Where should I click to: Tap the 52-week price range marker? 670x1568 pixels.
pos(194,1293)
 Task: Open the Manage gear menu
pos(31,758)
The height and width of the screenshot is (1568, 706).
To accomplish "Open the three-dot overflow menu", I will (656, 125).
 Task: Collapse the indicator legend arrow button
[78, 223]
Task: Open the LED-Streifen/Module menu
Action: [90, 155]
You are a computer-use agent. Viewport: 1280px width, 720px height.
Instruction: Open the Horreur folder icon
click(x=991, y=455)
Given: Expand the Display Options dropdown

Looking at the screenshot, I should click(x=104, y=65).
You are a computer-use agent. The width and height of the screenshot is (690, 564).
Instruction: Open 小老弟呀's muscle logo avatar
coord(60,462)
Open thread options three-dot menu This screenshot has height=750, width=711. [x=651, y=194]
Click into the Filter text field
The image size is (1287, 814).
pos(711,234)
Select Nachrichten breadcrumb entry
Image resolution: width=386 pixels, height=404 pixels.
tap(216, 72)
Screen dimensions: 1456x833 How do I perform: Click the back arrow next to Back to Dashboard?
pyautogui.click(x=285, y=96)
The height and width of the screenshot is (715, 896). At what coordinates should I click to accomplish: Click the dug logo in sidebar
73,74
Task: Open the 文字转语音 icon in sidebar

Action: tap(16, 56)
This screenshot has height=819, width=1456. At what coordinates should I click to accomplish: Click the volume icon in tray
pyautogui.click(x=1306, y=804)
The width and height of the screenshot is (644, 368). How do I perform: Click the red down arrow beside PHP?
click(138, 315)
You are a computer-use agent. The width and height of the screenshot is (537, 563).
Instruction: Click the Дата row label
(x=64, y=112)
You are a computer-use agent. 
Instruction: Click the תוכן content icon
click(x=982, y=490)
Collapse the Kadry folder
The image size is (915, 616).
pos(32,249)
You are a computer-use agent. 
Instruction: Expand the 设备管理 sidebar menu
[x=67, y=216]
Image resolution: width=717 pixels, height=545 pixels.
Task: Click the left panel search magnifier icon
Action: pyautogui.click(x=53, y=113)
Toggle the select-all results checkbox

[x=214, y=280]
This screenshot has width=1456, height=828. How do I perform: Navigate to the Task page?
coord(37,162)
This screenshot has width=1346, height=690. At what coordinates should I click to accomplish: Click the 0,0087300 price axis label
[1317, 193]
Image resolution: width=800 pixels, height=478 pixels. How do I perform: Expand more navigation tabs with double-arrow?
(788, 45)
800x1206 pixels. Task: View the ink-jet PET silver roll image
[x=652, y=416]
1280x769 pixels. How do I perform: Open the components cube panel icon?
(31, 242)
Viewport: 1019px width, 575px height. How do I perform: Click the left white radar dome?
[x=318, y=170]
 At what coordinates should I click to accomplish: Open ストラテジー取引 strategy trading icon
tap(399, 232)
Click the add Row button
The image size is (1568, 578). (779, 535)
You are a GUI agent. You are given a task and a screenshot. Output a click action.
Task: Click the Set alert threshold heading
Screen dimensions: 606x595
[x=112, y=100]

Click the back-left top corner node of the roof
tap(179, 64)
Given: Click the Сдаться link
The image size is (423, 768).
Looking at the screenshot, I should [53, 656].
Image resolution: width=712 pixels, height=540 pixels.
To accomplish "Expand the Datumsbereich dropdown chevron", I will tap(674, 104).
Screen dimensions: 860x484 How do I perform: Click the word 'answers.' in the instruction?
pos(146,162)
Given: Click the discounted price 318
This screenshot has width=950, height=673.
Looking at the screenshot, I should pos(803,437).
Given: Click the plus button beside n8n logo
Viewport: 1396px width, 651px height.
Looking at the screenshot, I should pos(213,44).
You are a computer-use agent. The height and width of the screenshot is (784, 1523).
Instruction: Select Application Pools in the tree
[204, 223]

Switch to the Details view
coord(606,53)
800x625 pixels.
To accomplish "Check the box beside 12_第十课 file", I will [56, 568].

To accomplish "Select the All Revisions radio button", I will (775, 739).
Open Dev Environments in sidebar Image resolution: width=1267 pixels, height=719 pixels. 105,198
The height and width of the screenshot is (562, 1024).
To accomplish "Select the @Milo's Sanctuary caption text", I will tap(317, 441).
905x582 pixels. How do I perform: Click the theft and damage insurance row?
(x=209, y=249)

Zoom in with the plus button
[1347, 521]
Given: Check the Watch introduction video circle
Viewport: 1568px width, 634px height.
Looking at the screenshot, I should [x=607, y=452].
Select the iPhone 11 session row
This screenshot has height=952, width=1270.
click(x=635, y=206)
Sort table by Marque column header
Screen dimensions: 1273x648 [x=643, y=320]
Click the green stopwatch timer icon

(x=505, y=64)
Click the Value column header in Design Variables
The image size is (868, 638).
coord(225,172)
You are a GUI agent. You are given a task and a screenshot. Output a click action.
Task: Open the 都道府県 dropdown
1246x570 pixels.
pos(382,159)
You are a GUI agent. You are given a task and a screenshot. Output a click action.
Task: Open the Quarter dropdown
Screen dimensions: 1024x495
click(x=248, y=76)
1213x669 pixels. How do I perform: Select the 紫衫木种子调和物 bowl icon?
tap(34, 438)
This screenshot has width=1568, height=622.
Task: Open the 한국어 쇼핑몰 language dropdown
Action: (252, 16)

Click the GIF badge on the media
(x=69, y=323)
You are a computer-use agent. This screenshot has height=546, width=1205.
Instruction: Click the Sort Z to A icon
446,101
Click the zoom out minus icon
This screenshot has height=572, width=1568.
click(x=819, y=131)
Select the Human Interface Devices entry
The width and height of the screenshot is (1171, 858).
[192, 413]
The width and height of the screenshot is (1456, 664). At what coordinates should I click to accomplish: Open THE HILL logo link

+-------+

#### EXERCISE BRIEF:
Convert the records from the line with "Task: Collapse the" up to and including the line with "click(x=991, y=455)" into a numbered list, dropping any blank lines.

#### CORRECT RESULT:
1.  Task: Collapse the indicator legend arrow button
2. [78, 223]
3. Task: Open the LED-Streifen/Module menu
4. Action: [90, 155]
5. You are a computer-use agent. Viewport: 1280px width, 720px height.
6. Instruction: Open the Horreur folder icon
7. click(x=991, y=455)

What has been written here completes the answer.